The media deal also served to make Ballmer’s high-octane purchase price of the Clippers seem much less questionable.
Not A Deal Maker
Bloomberg pointed out that despite the attractiveness of a potential $1 billion tax deduction, Ballmer’s purchase likely would have gone ahead with or without the incentive.
Tax lawyer Eric M. Nemeth told Bloomberg, "Pro sports teams defy conventional valuation."
"Folks that don't have money don't buy sports teams to make money,” Nemeth added. “The people that buy sports teams already have made their money.”
According to Nemeth, reversing owners' Goodwill benefits would not likely deter potential buyers.
The Fairness Factor
Arguments aside, some, including Matt Gardner, executive director of the Institute on Taxation and Economic Policy (ITEP), said the law including sports franchises in the Goodwill tax write-off was a bad one.

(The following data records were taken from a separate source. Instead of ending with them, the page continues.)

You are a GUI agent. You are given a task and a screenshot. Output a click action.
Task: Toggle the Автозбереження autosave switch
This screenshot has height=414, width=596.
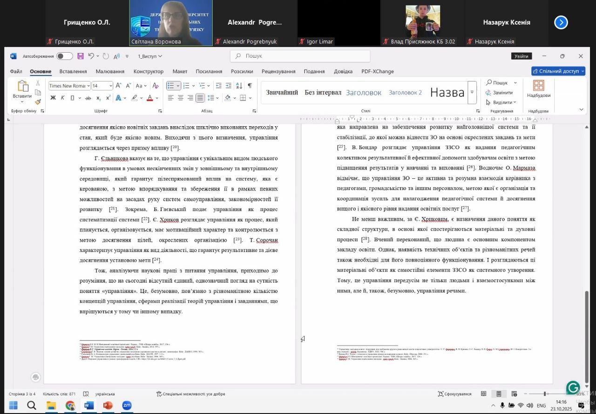coord(64,56)
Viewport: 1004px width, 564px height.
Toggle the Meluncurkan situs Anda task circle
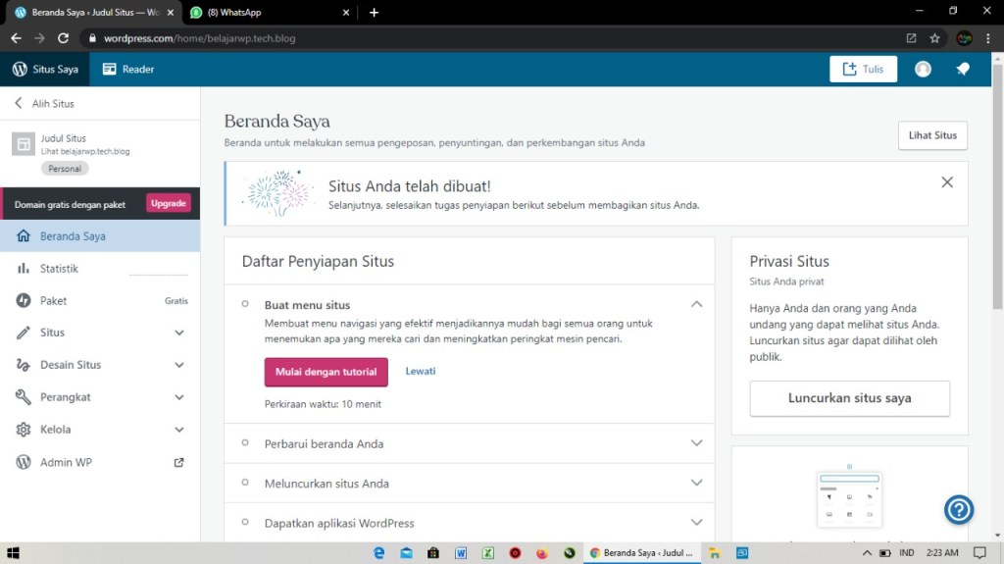pos(245,484)
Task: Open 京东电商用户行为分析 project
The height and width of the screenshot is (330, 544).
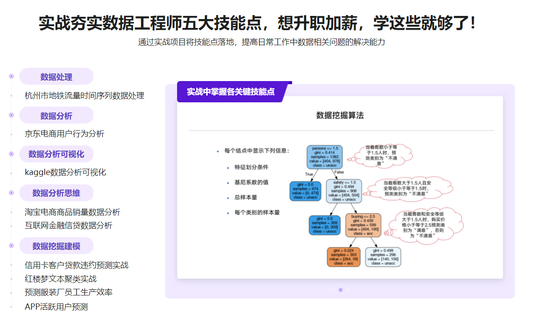Action: [x=64, y=134]
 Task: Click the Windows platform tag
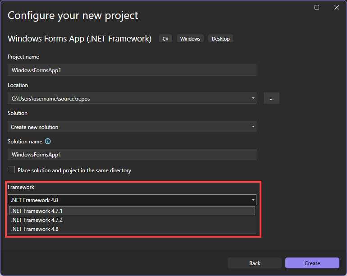pyautogui.click(x=190, y=39)
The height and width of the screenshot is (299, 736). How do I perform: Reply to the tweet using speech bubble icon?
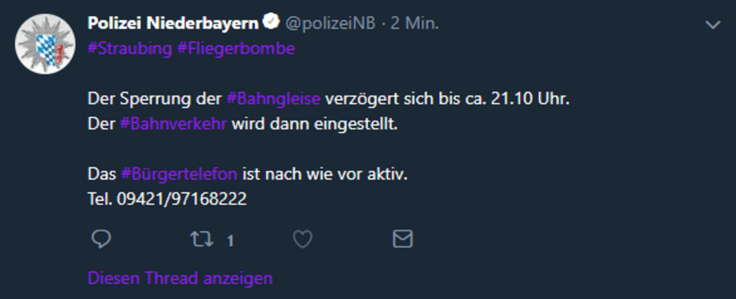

In a blog post, Gardner said, "It’s bad enough that the goodwill tax rule allows companies to deduct costs they may never incur — but it’s even worse that wealthy team owners can bid up the asking price of their teams as a tax shelter."
Gardner’s solution called for Congress at least to reverse the 2004 change that invited sports team owners to use “Goodwill.”
A better response, he said, would be to get rid of the 1993 law that allowed corporations to write off the value of intangible assets in the first place.
At the time of this writing, Jim Probasco had no position in any mentioned securities.